El sueño americano los conquistó: los nicaragüenses que residen en Estados Unidos ya se acercan al millón. Aunque no son tantos como los salvadoreños, sus remesas son fundamentales para la maltrecha economía nacional y, claro, para favorecer la desinversión social en un clima de gobernabilidad, roto por los maras que regresan del norte.

La Plaza de la Fe

Al entrar a Managua nadie se acuerda de los problemas. Ni siquiera de que los autobuses, renqueantes luego de largas y penosas travesías, se vayan quedando, humeantes, en las cunetas.

Los compas son prácticos: paran otro viejo school bus y se suben al techo. En medio de la confusión, un chofer bromea: “Oye, Nelson, ¿y por qué si tu tío Daniel [Ortega] tiene tanta gente, luego nunca gana [las elecciones]”. Y Nelson responde con sarcasmo: “Pero si en realidad nunca pierde… la esperanza.”

El 19 de julio en Managua todos los caminos conducen a la Plaza de la Fe, lugar de celebración. Los autobuses peregrinan hacia lugares aledaños e improvisan un enorme parqueadero. En el centro, un gigantesco monolito –con una foto del Papa– sirve de punto de referencia; al fondo, dos enormes norias de feria, y en medio, un gentío orientado hacia un escenario presidido por cuatro grandes letras, FSLN, que han perdido el rojo y el negro: ahora tienen los colores del arcoiris. Todo un símbolo de los tiempos.

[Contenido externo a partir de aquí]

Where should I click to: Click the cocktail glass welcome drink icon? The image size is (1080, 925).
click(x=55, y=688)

Otra señal, ésta, sonora: entre los gritos de los vendedores se perciben comentarios. La gente adulta comenta la misa de la mañana, celebrada por el cardenal Miguel Obando, antaño furibundo antisandinista. La ofició en honor de los caídos. Ahí estuvo Daniel Ortega, algo impensable hace sólo unos años. Pero los intereses ahora convergen: la creciente exclusión social alienta la deserción política y la religiosa. Además, el purpurado aspira al Premio Nobel de la Paz, propuesto por el propio Ortega.

El discurso de Daniel

En la plaza todo el mundo espera el discurso de Daniel Ortega. Las principales televisoras del país se enlazan en directo cuando el líder comienza a hablar. Su discurso alerta sobre el incontenible avance de la contrarrevolución: la educación y la salud se han convertido en un privilegio, la asistencia social es insuficiente y las deudas están desmantelando la reforma agraria. Por si fuera poco, el crédito es escaso.

Ortega apunta culpables: los gobiernos liberales, las instituciones financieras multilaterales y… las ONG.

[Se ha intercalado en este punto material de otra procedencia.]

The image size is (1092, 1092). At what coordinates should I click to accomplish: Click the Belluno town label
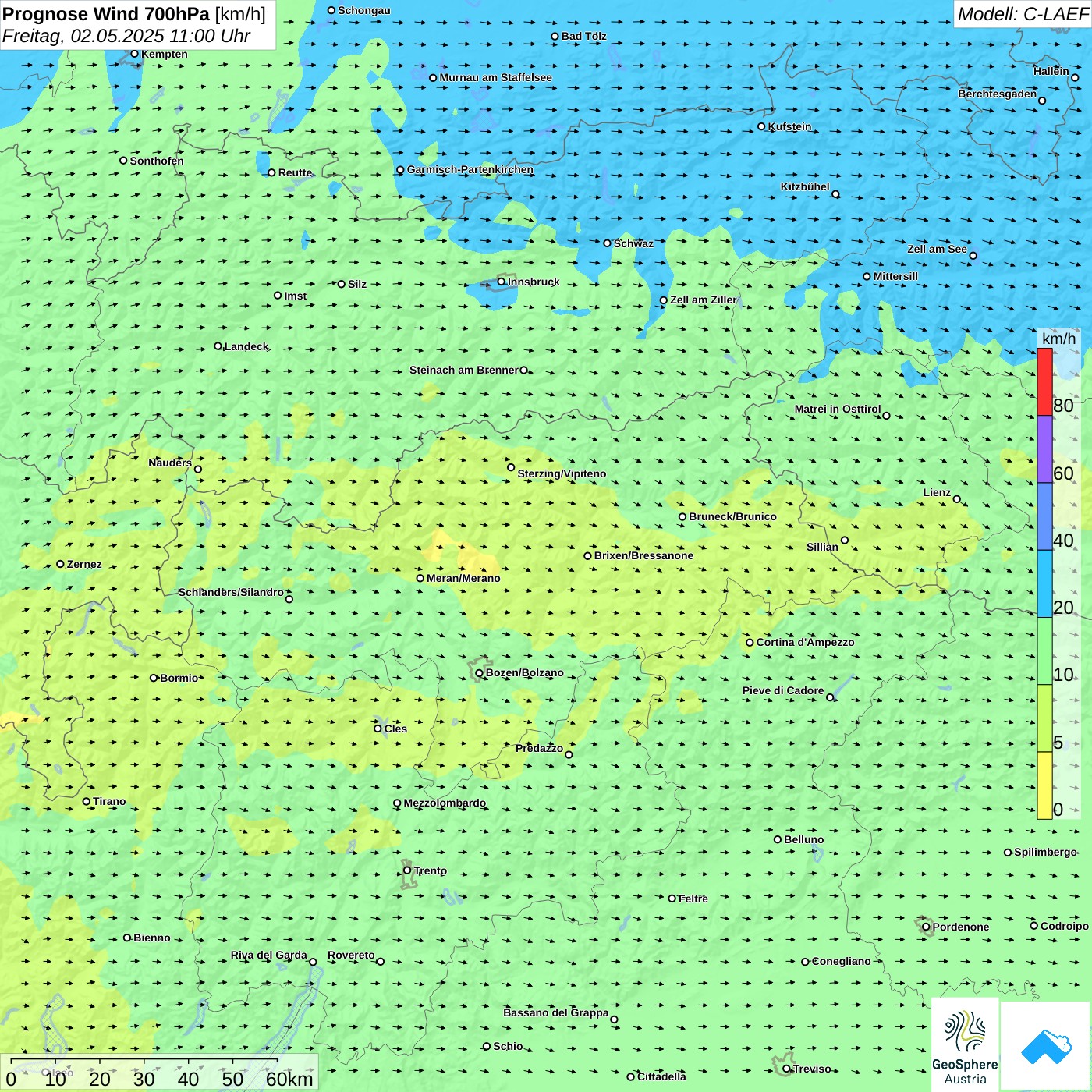tap(803, 839)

Le recuerda a los poderes fácticos que el Frente Sandinista aún tiene la llave de la gobernabilidad. Reclama dignidad, soberanía y moral pública. Reivindica la introducción de formas de democracia participativa que incrementen los controles en este país, uno de los más pobres de América Latina.

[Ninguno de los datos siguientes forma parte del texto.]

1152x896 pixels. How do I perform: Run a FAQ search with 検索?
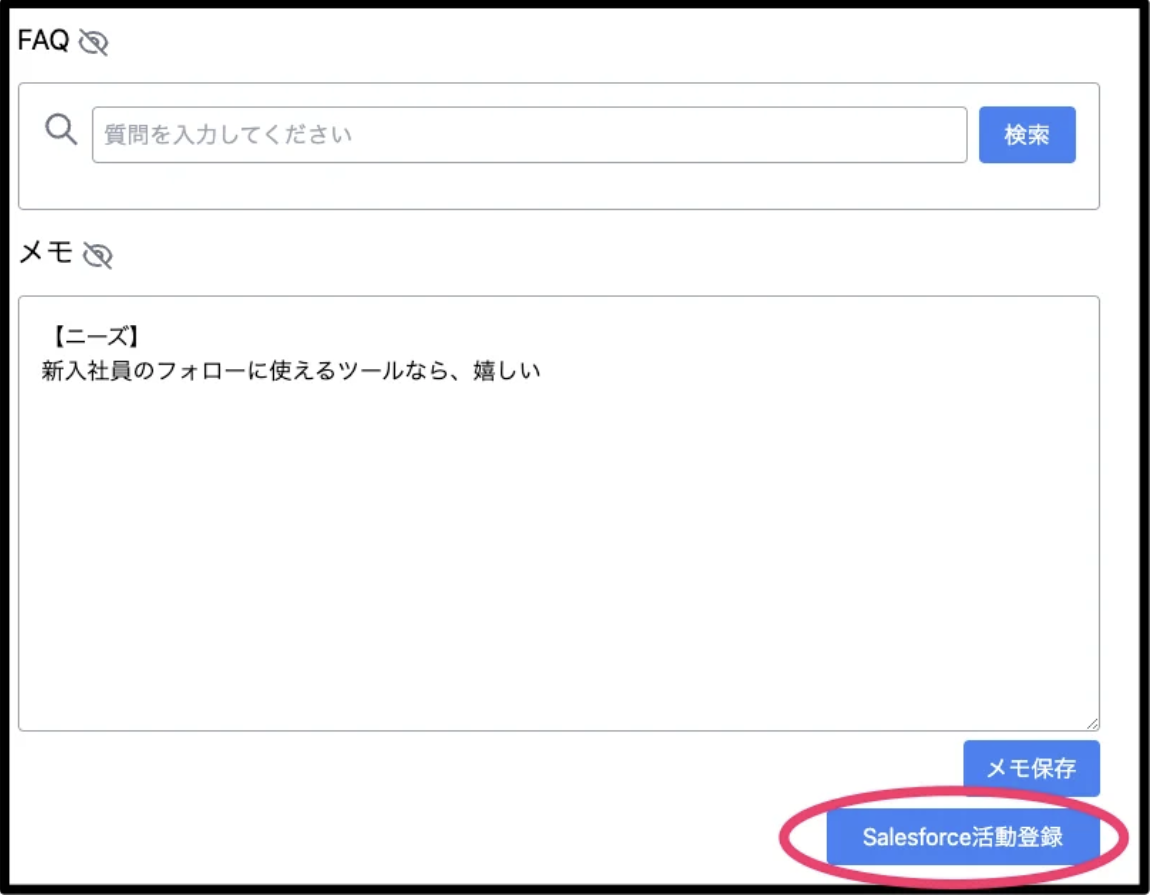pyautogui.click(x=1027, y=134)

Hay algo evidente: pese a los fondos de cooperación y a la condonación de la mayor parte de la deuda nicaragüense, la crisis social es de tal calado que la migración no basta para frenar el descontento político.

Ortega lo sabe. Quiere ganarle votos a la abstención y por eso canta las glorias en un momento internacional más o menos propicio para la evolución de la izquierda: resistencia iraquí y ejemplos cubano, venezolano y brasileño. Cada quien según su contexto.

Es por eso que el FSLN debe militar en la Internacional Socialista… Daniel termina. Son las 19 horas. Obscurece. Yamislet bosteza y mira su reloj: le restan siete horas de viaje hasta su pueblo, en el mejor de los casos. Ya casi nadie viaja de noche en Nicaragua.